2. Identify one meeting facilitator or, for the sake of
comparison of styles, two or three. Divide the agenda into
roughly equal parts so the facilitators will know when to switch.
3. At the beginning of the meeting:
a. State the purposes of the activity and the schedule of
facilitators.
b. Explain that those who aren't facilitating will receive
a checklist to rate facilitator behavior.
c. Pass out the Facilitator's Role Sheet to everyone.
Discuss briefly each of the points on the sheet.
d. Pass out the Facilitator Observation Sheet to everyone
but the facilitators. Instruct the observers to keep
track of the facilitators' behavior by placing a tally
mark on the sheet each time they observe one of the
behaviors listed.
4. During the meeting, if there is more than one facilitator,
make sure the facilitators switch as agreed so each gets a
roughly equal turn.
5. When the 30-minute discussion period is scheduled to start,
stop the official meeting and use the observation sheet as a
basis for discussion. (If discussion doesn't begin
spontaneously, have someone read through each of the facilitator
behaviors listed on the role sheet and ask for similarities and
differences among the facilitators.)
6. Invite the facilitator(s) to give their own impressions and to
ask questions of the observers. The facilitators may be
interested in identifying facilitator behaviors they would like
to practice or develop.
7. Invite the facilitators and observers to suggest steps the
group as a whole should take to support the development of
facilitator skills.
VARIATIONS
In a large group, have the facilitators and a few others sit
in the center and carry on a meeting while the other members
sit in a circle around them and use the score sheets.

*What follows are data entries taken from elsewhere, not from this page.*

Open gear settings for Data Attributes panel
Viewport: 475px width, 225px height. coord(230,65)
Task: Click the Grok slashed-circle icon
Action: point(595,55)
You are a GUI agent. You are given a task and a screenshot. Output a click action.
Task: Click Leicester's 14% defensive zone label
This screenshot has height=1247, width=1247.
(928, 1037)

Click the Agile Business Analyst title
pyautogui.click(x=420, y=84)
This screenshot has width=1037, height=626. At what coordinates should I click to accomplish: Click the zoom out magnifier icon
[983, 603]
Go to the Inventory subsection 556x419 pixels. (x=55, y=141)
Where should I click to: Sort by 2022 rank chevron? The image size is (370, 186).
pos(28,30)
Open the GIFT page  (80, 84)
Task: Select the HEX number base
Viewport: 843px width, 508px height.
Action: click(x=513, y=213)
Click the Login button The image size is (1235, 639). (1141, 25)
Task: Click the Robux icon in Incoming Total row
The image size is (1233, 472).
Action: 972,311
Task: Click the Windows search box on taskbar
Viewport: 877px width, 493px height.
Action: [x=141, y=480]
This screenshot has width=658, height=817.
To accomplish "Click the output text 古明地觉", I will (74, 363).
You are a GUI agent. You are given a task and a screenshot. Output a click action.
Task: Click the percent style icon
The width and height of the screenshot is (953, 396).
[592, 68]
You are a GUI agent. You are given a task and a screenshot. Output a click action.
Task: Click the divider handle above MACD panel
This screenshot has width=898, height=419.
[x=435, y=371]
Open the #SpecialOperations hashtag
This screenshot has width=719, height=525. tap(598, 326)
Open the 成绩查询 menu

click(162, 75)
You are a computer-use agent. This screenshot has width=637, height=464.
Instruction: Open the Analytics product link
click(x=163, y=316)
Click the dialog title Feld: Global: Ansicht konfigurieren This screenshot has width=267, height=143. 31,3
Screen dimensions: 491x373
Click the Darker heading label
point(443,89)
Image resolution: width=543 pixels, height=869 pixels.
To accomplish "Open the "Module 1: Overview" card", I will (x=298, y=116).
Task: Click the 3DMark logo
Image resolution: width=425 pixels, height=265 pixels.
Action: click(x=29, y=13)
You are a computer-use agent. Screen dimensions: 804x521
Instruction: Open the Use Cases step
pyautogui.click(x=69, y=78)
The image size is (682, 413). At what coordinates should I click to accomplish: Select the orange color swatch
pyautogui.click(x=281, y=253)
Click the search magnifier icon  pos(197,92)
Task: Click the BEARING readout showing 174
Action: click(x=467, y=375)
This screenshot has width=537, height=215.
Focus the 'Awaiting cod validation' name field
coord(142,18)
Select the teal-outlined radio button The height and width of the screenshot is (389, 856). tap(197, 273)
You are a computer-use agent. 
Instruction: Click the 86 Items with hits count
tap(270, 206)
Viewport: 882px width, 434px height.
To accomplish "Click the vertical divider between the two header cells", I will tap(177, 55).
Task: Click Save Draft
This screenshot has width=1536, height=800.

Shorten the meeting and then carry on the discussion with
everyone.
In a training session with members from various groups,
create a fictional organization with a fictional agenda.
Carry out the exercise as written.
ADAPTED FROM: Working Together: A Manual for Helping Groups Work
More Effectively, Robert C. Biagi, University of Massachusetts,
Citizen Involvement Training Project, 1978.